Des Widerspenstigen Zähmung - Oder: Wie ich lernte, Red Dead Redemption 2 doch noch zu lieben

Morgens die Postkutschen ausrauben, vormittags Bären jagen und einen kapitalen Stör an Land ziehen, sich um 12.00 Uhr mittags mit bösen Buben duellieren, nachmittags durch die Frontscheibe des Saloons krachen, sich danach bei einem gemütlichen Schaumbad wieder erholen und am späten Abend allein in den Sonnenuntergang reiten: Acht Jahre nach Veröffentlichung des ersten Teils liefert Rockstar Games mit Red Dead Redemption 2 endlich die Vorgeschichte zu seinem Wild-West-Hit. Angeblich eine schlappe halbe Milliarde Dollar haben sich die GTA-Macher das Spektakel kosten lassen, um es mit massenhaft Film-Anspielungen und einer der schönsten Spielwelten überhaupt zu veredeln. Aber ist die Geschichte um den Outlaw Arthur Morgan auch spielerisch ein Volltreffer?

New Austin, West Elizabeth, Ambarino, Hew Hanover und Lemoyne: Das sind die Staaten aus Rockstars neuem Open-World-Western, der sich damit – ebenso wie sein Vorgänger – nur entfernt an die historische Realität hält. Umso ernster ist es den GTA-Machern allerdings mit der Inszenierung ihrer epischen Erzählung, die sich an der US-Geschichte um die vorletzte Jahrhundertwende orientiert: Die Tage, in denen das riesige Land von Einwanderern erschlossen wurde und Gesetzlose wie Red Dead Redemption 2-Held Arthur Morgan relativ unbehelligt wüten konnten, sind fast gezählt – der berüchtigte „Wilde“ Westen ist im Begriff, gezähmt zu werden. Ein dichtes Eisenbahnnetz lässt einst riesige Entfernungen zusammenschrumpfen, während Telegrafenmasten in kürzester Zeit Informationen übermitteln und elektrisches Licht selbst kleinste Western-Städte bis in die späte Nacht hell beleuchtet.

Malerisches Städtchen, in dem oft noch immer das Faust- und Schieß-Recht herrscht: Valentine

Kurzum: Der Fortschritt hält Einzug – und Outlaw-Banden wie die „Dutch van der Linde“-Gang, zu der Arthur und seine Waffenbrüder zählen, werden von privaten Schutz-Agenturen wie den Pinkertons gnadenlos bis an die Grenzen der rasant wuchernden Zivilisation verfolgt.

Die Ausritte in die freie Natur verblüffen mit wunderschönem Aus- und viel Weitblick.

Zu Beginn des Spiels sammelt sich der kleine Trupp aus gescheiterten Existenzen und schießwütigen Tagedieben in einer verlassenen Bergsiedlung, um nach einem misslungenen Coup seine Wunden zu lecken und verlorene Schäfchen wie Red Dead Redemption 1-Held John Marston wieder aufzusammeln.
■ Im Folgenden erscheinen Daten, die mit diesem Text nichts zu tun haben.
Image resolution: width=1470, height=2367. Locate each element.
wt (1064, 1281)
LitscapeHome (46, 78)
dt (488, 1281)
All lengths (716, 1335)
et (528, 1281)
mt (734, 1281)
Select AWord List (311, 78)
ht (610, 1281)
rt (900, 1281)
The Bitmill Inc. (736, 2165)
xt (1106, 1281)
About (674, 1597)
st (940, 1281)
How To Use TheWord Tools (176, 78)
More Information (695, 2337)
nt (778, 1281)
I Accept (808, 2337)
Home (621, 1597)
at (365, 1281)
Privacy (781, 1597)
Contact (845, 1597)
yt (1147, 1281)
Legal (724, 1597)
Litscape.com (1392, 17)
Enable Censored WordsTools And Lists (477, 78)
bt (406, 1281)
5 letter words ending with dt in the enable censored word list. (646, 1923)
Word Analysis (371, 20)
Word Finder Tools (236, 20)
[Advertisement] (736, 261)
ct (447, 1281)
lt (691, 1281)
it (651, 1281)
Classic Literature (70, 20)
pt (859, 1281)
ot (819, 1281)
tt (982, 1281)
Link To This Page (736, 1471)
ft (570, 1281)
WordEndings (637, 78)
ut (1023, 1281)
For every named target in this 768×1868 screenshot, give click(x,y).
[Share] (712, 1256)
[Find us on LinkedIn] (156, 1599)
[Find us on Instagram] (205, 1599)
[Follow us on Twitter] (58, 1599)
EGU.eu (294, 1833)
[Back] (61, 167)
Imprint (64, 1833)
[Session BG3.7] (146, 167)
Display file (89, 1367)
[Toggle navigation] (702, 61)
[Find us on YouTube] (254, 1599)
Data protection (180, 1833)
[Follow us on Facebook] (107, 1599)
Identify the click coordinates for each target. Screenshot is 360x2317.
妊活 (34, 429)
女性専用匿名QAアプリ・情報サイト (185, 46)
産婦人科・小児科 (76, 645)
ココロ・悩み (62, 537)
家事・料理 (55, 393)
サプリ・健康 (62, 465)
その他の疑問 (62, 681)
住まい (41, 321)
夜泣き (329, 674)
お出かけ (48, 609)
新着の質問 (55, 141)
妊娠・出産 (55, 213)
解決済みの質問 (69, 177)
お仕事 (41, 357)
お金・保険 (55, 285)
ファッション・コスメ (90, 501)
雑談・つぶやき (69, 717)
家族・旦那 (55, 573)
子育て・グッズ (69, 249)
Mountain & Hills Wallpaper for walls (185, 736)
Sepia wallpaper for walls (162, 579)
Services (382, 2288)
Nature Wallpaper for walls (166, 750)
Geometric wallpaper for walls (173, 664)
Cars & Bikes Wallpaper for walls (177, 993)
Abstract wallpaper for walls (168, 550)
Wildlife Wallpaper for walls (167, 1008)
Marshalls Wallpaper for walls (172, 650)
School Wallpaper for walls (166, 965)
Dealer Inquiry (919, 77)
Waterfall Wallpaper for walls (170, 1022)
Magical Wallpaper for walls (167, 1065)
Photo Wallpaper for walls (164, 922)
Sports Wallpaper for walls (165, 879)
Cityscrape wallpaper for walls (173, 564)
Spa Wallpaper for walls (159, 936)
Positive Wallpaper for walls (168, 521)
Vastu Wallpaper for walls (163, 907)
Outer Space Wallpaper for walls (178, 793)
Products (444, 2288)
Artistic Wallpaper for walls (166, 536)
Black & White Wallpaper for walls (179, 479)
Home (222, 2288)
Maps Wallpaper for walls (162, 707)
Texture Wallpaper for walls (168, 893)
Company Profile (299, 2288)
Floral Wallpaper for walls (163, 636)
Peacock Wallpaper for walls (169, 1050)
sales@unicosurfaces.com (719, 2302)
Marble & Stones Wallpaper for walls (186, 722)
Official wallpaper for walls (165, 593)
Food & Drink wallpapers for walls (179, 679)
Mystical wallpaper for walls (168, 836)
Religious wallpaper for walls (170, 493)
Bereits während dieser ersten, in Gameplay-Konzept und Erzählung einführenden Spielstunden zeigt Rockstars Western-Epos überdeutlich, wo es seine Schwerpunkte setzt: Wenn sich die Bande auf ihren Pferden durch ein frostiges Winterwunderland kämpft, um dabei tiefe Spuren in den hohen Schneeverwehungen zu hinterlassen, während Arthur angeregt mit Ziehvater Dutch plaudert, dann „outet“ sich Red Dead Redemption 2 vor allem als Erzähl- und Präsentations-Monster. Stimmung, Dialog und eine gnadenlose, oftmals erstaunlich authentische Präsentation der lebensfeindlichen Umwelt spielen in Rockstars nicht mehr ganz so wildem Westen die erste Fidel. Allerdings kommen Gameplay, Dynamik und die Vermittlung des komplexen Spiel-Regelwerks dabei manchmal etwas zu kurz. Ebenso wie eine moderne, interaktive Erzählweise, die den Gamer maßgeblich an der Gestaltung seiner eigenen Geschichte teilhaben lässt. Stattdessen setzt Rockstar auf ein zwar immersives, aber überwiegend steifes Erzähl-Korsett, das eigentlich eher zu einer vergleichsweise geradlinigen Spielerfahrung passen würde – und nicht zu einem riesigen Open-World-Monstrum.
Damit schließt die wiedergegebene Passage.